__What to do__
Every line holding the string "agent" is to be copied from the entries below.

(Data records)
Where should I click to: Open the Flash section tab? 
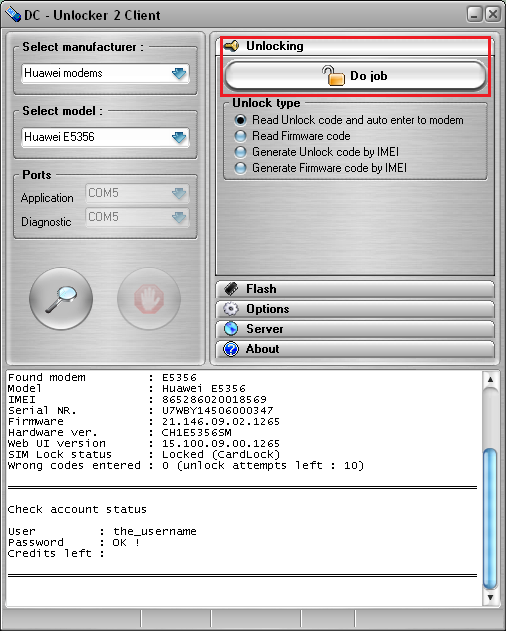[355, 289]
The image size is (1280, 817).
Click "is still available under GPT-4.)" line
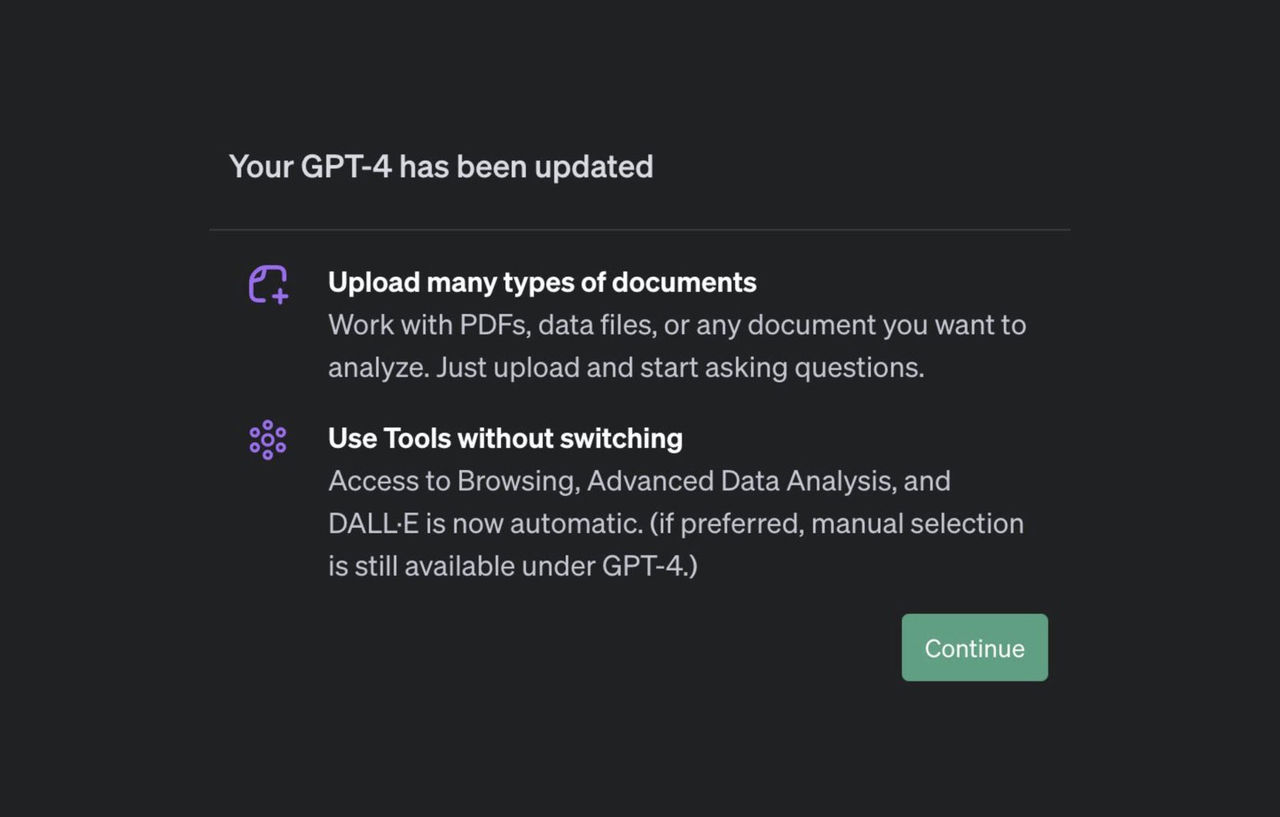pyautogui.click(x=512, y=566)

* * *

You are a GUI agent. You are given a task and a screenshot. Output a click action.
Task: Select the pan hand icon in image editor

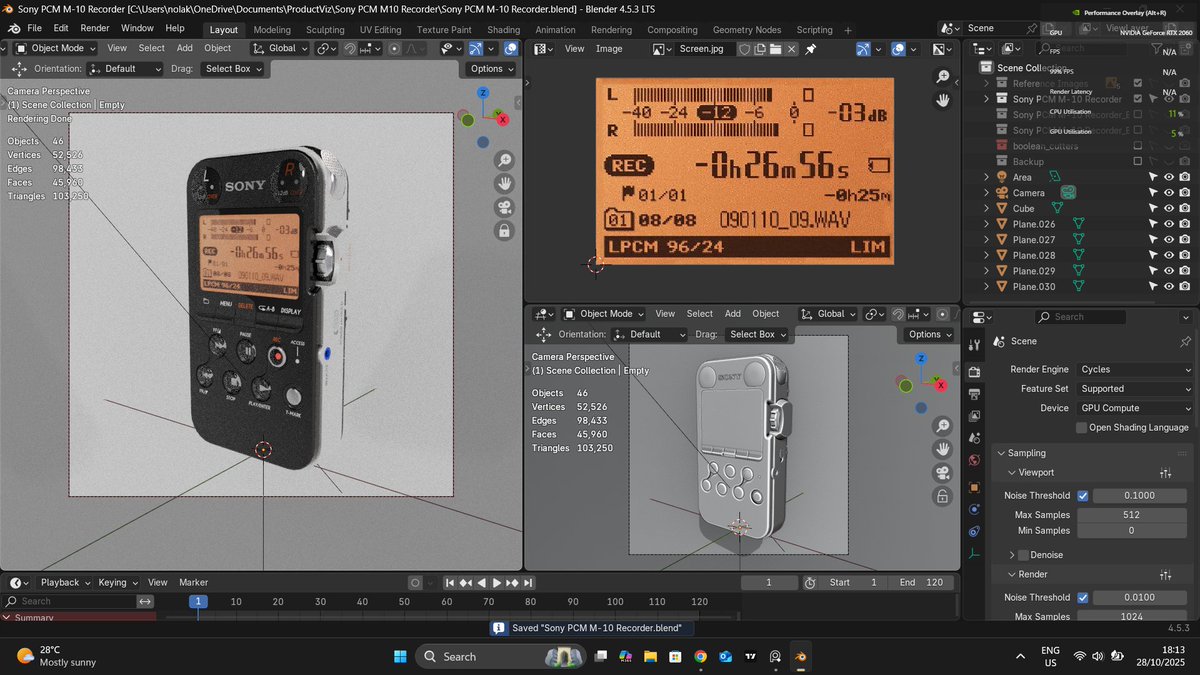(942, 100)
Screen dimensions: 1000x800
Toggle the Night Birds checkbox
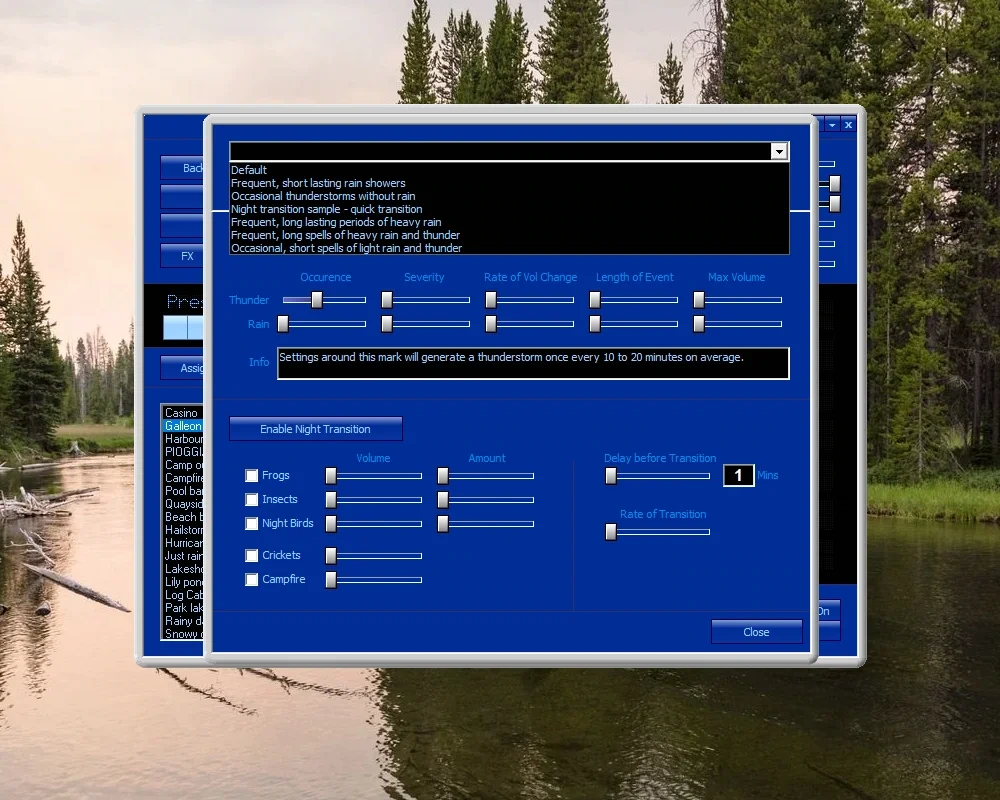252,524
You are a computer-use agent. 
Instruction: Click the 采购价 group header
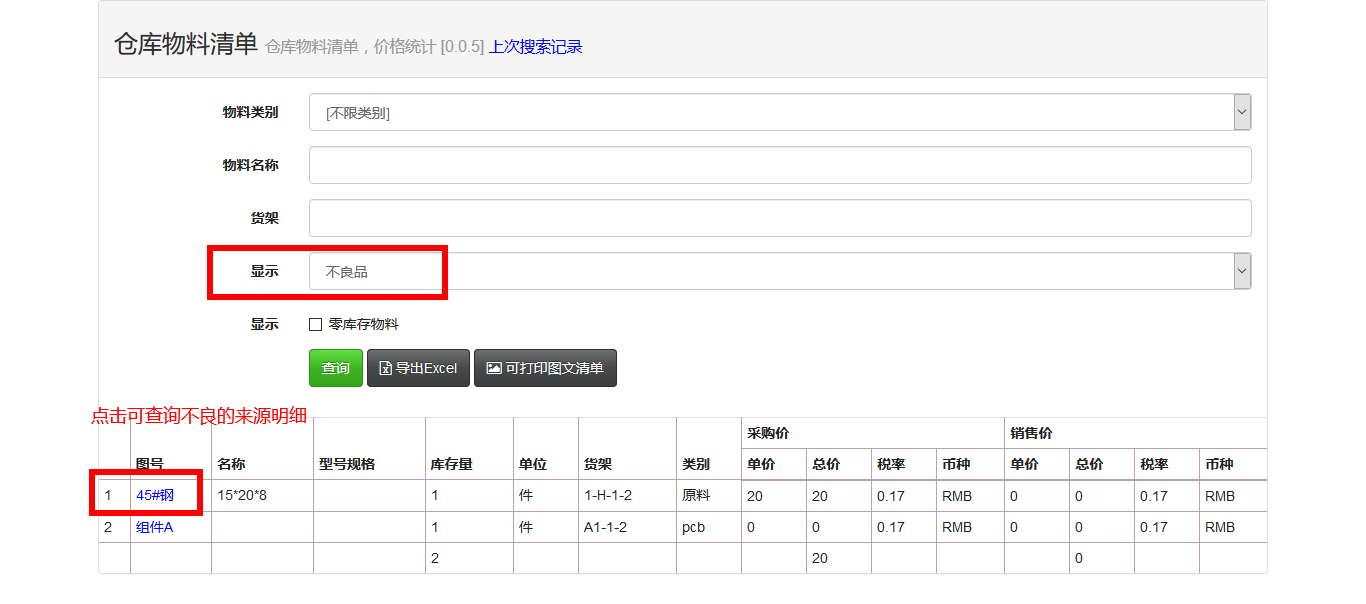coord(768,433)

__The answer__
You are a GUI agent. You are given a task and a screenshot. Output a click action.
You are a computer-use agent. 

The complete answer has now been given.